Spiritual well-being

GMM Analysis

For spiritual well-being, a one-class solution was selected because it had the best model fit and a model with a larger number of classes was not supported (data not shown; Figure 1D).

Discussion

This study is the first to use GMM to identify classes of oncology patients undergoing RT and their FCs who reported distinct trajectories of physical, psychological, and social well-being. For all three QOL domains, a larger class was identified who experienced relatively high and stable trajectories and a smaller class whose trajectories were significantly lower. Of note, only one latent class was identified for the spiritual well-being domain. In terms of the percentages of participants with consistently higher domain scores, our findings are consistent with previous reports [ [4042]. Specifically, in two of these studies of breast [40] and nasopharyngeal [41] cancer patients, that used the Medical Outcomes Study 36-item short-form health survey (SF-36) and the Functional Assessment of Cancer Therapy–General (FACT-G) respectively, approximately 43% to 85% of the patients were classified as having high stable trajectories across the physical, psychological, and social QOL domains.

In the studies of breast [40] and nasopharyngeal [41] cancer patients, one to three latent classes with lower physical, psychological, and social domain scores were identified. For example, in the study of patients with breast cancer [40], three latent classes with lower Mental Component Summary scores from the SF-36 were found. In contrast, in the study of patients with nasopharyngeal cancer [41], two classes were identified with lower Emotional Subscale scores on the FACT-G. In both studies, the trajectory of one of the lower latent classes improved and another deteriorated over time. In our study, only one class with lower scores on each QOL domain was identified and these scores remained stable overtime. A number of factors may explain these inconsistent findings. First, the length of follow-up varied between six months and fifty-five months. Second, different instruments were used to evaluate the various domains of QOL. Third, in one study, [40] some of the participants had participated in a peer group or educational intervention on adjustment to cancer. Fourth, sample sizes ranged from 253 to 363 which could influence the number of classes identified. Additional research is needed to determine if the number and trajectories of classes identified vary based on participant characteristics or the various phases of the cancer experience (e.g., diagnosis, active treatment, survivorship).
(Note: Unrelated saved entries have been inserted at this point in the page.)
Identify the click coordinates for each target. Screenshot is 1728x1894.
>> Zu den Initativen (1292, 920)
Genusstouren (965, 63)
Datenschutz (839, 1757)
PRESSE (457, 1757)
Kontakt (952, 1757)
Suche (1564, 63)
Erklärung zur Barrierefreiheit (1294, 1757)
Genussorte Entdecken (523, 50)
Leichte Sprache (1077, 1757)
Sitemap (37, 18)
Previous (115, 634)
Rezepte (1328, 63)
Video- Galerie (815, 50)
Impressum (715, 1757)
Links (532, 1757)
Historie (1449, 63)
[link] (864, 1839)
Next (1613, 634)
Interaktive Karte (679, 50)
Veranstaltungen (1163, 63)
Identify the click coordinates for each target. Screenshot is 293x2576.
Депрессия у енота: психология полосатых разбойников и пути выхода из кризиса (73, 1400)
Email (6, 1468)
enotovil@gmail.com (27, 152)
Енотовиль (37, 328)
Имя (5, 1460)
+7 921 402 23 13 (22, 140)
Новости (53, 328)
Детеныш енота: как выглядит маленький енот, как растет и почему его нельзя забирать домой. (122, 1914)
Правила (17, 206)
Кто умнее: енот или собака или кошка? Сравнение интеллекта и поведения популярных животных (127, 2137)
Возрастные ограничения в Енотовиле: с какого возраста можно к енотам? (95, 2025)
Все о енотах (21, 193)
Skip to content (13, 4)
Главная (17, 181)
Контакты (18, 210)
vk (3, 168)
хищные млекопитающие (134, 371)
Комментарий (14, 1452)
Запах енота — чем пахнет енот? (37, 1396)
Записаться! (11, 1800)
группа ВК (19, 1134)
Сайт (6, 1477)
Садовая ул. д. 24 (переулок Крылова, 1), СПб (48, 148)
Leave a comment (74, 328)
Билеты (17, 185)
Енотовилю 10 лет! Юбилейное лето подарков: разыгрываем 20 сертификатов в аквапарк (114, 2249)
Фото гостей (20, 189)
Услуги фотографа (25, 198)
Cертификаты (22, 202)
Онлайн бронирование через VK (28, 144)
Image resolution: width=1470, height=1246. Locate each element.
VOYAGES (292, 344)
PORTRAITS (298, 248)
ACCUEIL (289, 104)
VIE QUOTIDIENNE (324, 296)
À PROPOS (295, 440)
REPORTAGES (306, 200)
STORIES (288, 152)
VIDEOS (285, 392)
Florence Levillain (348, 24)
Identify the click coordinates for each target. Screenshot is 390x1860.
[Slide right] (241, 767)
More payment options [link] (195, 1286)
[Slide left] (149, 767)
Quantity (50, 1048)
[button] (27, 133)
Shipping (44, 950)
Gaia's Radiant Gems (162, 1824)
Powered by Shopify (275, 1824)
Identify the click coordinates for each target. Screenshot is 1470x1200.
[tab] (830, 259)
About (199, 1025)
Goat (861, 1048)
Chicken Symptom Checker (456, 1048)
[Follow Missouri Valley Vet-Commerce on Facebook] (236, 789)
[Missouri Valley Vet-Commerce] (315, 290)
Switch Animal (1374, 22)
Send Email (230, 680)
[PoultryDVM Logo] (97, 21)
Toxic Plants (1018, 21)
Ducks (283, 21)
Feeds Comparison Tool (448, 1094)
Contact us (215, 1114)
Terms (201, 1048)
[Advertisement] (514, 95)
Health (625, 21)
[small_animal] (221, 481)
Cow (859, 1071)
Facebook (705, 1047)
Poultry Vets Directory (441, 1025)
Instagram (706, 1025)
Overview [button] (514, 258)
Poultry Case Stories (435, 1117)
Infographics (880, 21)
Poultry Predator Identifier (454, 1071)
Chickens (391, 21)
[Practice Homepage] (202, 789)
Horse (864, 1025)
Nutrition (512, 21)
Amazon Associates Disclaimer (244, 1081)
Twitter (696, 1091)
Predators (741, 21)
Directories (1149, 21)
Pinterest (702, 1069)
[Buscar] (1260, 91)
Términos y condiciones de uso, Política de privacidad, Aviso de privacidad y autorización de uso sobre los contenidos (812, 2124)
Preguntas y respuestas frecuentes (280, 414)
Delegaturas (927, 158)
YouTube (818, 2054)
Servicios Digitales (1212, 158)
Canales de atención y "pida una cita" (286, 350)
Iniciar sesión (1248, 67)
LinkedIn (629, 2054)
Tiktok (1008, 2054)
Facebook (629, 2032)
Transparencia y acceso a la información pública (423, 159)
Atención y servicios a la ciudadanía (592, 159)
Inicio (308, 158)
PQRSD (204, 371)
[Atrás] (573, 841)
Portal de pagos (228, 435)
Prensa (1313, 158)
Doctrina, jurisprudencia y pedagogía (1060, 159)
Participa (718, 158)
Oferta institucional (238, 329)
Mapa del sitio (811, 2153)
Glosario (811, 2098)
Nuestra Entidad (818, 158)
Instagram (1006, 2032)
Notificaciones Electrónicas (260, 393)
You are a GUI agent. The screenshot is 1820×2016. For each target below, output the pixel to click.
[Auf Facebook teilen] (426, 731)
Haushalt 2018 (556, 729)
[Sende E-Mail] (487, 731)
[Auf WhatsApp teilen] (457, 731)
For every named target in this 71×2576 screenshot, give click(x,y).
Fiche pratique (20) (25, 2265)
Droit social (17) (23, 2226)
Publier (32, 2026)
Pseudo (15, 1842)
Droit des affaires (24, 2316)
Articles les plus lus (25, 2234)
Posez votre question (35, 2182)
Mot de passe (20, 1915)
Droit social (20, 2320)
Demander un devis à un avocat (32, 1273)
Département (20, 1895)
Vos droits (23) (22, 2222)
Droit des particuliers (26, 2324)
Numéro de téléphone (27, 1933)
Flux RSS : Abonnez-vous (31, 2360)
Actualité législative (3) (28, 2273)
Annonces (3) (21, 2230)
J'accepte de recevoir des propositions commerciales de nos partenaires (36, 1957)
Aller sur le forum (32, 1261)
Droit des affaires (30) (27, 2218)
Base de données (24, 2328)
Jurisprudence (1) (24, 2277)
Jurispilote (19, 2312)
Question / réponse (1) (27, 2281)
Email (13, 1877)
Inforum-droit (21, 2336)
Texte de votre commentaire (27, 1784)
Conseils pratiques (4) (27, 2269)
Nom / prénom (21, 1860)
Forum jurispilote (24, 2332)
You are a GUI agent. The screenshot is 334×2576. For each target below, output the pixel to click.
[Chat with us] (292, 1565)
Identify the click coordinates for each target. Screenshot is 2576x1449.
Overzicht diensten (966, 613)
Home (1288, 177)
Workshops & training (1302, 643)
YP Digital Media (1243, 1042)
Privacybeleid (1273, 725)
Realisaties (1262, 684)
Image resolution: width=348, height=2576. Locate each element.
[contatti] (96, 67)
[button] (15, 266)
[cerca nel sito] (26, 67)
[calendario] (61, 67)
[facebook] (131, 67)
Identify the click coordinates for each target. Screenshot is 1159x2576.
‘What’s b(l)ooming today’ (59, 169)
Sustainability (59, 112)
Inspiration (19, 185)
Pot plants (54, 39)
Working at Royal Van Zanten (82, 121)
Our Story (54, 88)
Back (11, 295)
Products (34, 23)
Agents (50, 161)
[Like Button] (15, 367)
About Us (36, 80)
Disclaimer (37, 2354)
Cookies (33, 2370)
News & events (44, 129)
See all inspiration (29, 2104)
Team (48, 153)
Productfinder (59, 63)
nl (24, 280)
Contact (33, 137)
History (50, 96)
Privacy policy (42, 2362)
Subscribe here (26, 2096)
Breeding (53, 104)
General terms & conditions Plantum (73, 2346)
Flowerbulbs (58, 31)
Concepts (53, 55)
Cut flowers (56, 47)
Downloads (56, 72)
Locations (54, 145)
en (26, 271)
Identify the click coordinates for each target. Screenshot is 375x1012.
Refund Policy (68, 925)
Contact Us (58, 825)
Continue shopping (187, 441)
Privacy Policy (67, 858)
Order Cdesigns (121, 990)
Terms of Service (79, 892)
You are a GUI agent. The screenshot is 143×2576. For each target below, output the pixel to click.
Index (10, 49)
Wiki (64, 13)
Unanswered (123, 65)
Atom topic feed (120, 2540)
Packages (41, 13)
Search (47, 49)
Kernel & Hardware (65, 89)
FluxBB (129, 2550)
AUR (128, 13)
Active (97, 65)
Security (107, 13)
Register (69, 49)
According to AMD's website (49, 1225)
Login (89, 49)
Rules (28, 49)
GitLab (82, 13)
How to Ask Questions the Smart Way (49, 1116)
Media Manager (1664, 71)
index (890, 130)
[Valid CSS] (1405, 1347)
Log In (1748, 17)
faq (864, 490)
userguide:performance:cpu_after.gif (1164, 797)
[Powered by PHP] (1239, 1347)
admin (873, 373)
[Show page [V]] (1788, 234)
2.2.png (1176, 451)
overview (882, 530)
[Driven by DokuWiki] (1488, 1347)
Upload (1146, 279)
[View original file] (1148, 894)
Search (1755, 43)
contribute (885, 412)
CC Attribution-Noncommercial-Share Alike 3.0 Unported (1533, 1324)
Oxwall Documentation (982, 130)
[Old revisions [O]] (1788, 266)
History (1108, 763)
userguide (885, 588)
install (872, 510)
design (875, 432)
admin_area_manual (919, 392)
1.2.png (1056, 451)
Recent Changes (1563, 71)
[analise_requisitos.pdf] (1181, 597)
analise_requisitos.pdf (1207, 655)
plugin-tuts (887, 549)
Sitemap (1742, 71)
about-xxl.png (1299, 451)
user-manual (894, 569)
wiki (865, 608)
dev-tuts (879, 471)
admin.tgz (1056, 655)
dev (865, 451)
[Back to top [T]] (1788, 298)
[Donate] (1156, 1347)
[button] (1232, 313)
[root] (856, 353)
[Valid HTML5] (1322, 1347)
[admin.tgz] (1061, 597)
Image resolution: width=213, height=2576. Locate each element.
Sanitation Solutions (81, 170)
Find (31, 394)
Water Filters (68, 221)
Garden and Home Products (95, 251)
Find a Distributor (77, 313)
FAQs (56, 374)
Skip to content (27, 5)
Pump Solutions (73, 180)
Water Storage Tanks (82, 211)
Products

This study is the first to identify a single spiritual well-being class for oncology patients and FCs using GMM. Our finding that compared to patients, FCs reported higher spiritual well-being scores at enrollment contrasts with two previous studies that found spiritual well-being scores of patients and FCs to be comparable [79,80]. However, it is difficult to make direct comparisons across these studies because of differences in sample characteristics, timing of participant recruitment, and measures used to evaluate spiritual well-being. For example, in one study [79] qualitative interviews were done with patients with advanced lung cancer and their FCs to evaluate changes in spiritual well-being over time. In the other study [80], spiritual well-being was evaluated in cancer survivors who were an average of two years post their diagnosis and their FCs. Given the paucity of information on the spiritual well-being of oncology patients and FCs, additional studies are warranted to confirm or refute previous findings.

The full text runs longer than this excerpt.